━━ Data to use

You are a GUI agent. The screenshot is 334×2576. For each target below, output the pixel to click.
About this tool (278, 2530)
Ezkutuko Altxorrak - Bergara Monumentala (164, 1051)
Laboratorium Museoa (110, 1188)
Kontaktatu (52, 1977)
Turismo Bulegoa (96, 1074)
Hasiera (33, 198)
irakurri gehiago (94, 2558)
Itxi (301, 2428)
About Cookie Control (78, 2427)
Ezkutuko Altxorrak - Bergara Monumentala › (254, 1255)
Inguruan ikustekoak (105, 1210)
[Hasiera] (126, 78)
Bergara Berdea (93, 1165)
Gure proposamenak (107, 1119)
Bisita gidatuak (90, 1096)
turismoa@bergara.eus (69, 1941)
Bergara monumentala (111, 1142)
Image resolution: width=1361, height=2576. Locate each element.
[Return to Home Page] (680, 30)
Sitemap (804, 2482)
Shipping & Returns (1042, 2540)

━━━━

Transcribe the data in full, keeping every detail.

You are a GUI agent. The screenshot is 334×2576. For each target below, output the pixel to click.
About this tool (278, 2530)
Ezkutuko Altxorrak - Bergara Monumentala (164, 1051)
Laboratorium Museoa (110, 1188)
Kontaktatu (52, 1977)
Turismo Bulegoa (96, 1074)
Hasiera (33, 198)
irakurri gehiago (94, 2558)
Itxi (301, 2428)
About Cookie Control (78, 2427)
Ezkutuko Altxorrak - Bergara Monumentala › (254, 1255)
Inguruan ikustekoak (105, 1210)
[Hasiera] (126, 78)
Bergara Berdea (93, 1165)
Gure proposamenak (107, 1119)
Bisita gidatuak (90, 1096)
turismoa@bergara.eus (69, 1941)
Bergara monumentala (111, 1142)
Image resolution: width=1361, height=2576. Locate each element.
[Return to Home Page] (680, 30)
Sitemap (804, 2482)
Shipping & Returns (1042, 2540)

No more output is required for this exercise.